The group PurP IV is composed of PurP homologs encoded in the genome of six out of 13 OTUs analyzed in the family Thermococcaceae (supplementary table S4, Supplementary Material online). These six OTUs also harbor PurPs II and III (supplementary table S4, Supplementary Material online). The PurPs IV are highly divergent from the others PurPs but highly similar among them, with identities varying from 70% to 87%. In our analyses, the PurP IV always formed a distinct group, in contrast to what was reported by Brown et al. (2011), where the two representatives of these PurPs emerged inside PurP II as a basal group in Crenarchaeota (cluster Ib by Brown et al. 2011). The genes coding PurPs IV are in the same genomic context with other pur genes (supplementary table S5, Supplementary Material online). The PurPs IV are being described for the first time in this study as a novel putative isoform of PurP (supplementary table S4, Supplementary Material online).

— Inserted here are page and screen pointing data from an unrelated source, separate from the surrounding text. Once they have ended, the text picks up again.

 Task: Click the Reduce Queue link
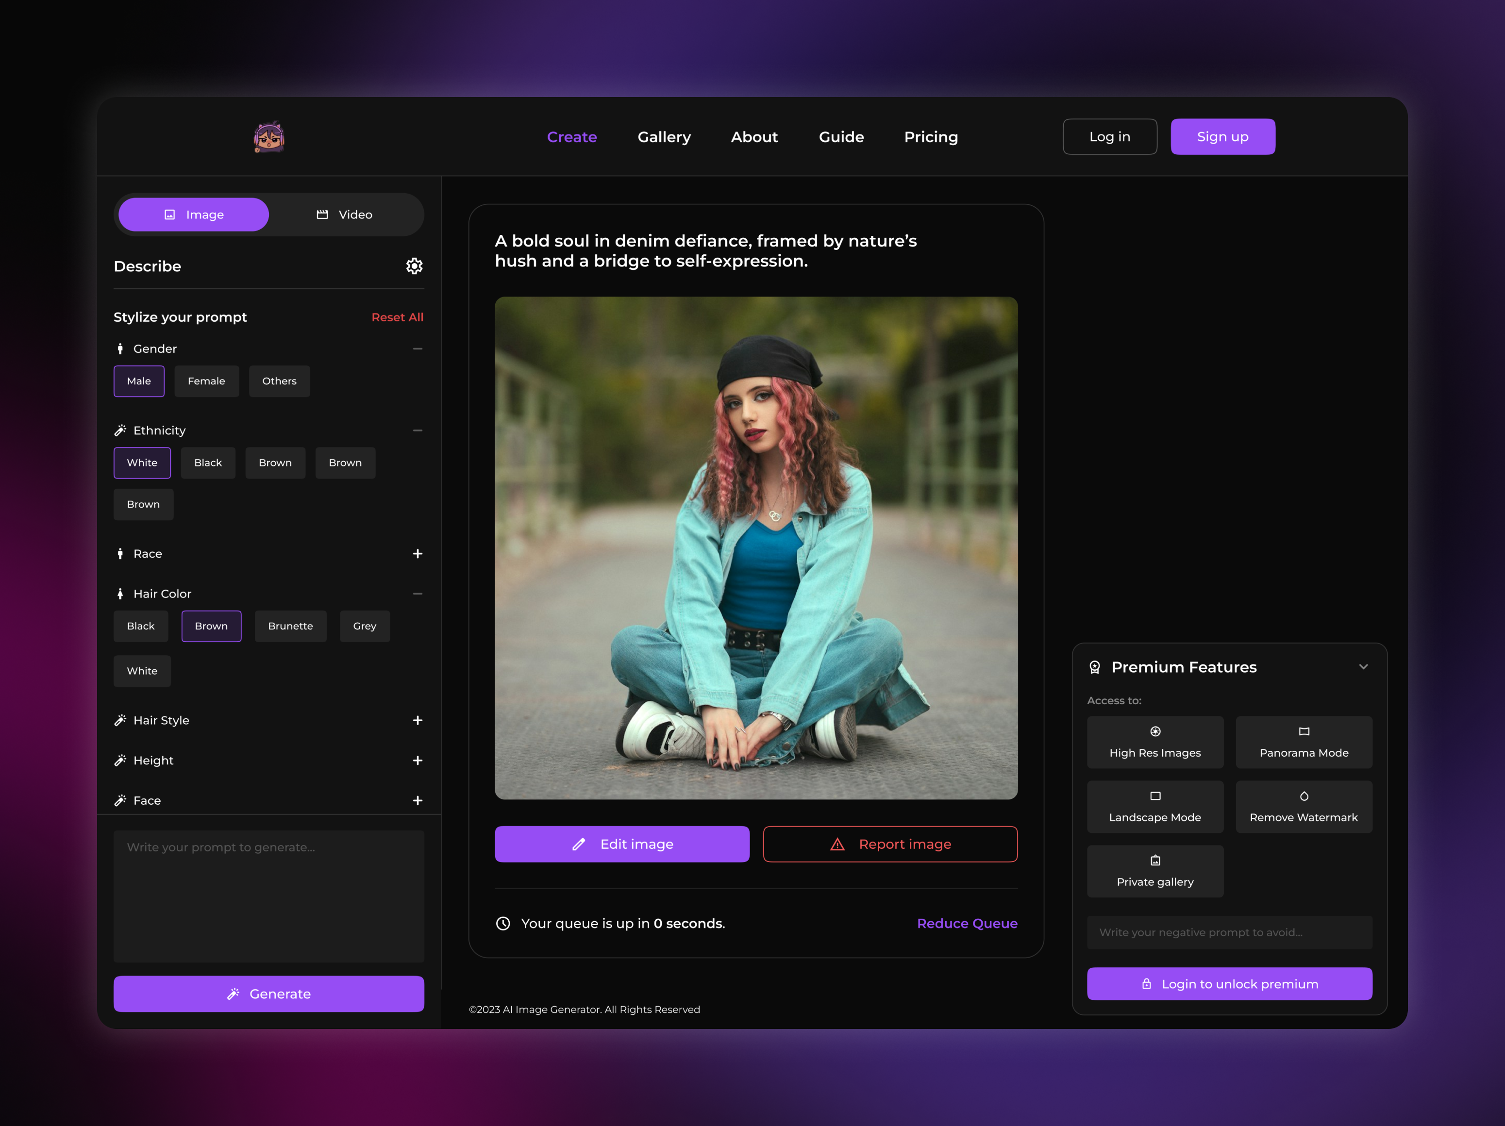coord(967,923)
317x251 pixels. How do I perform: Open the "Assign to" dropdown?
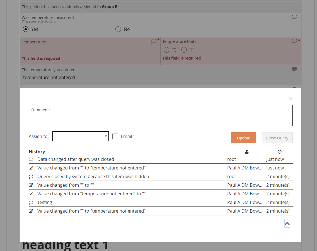[x=80, y=136]
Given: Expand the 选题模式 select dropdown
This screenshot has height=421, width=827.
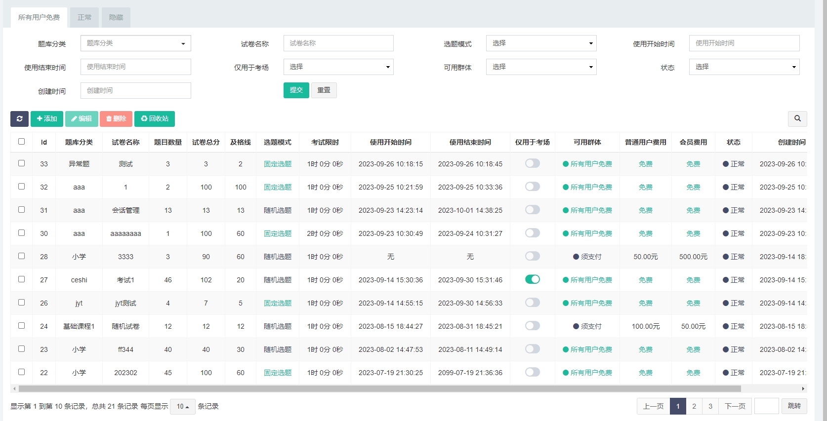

The internal topology of the groups I, II, and III of the PurP tree is generally not congruent with the phylogenetic relationships among orders, classes, and phyla of the Archaea, with few exceptions. PurPs encoded in the same genomes fall in different groups. For instance, the groups PurPs II and III composed by PurPs from de same OTUs, representing four archaeal phyla, and the three PurPs from M. paludicola SANAE fall in groups I, II, and III. Finally, the overall topology of the PurP tree is incongruent with the archaeal phylogeny, but congruent with the hypothesis that the main PurP groups are composed by paralogs that originated in gene duplication events. Thus, based on the finding presented earlier, we propose that groups I, II, III, and IV are paralogs that originated in three events of gene duplication that occurred in the ancestral of the Archaea domain (fig. 6b).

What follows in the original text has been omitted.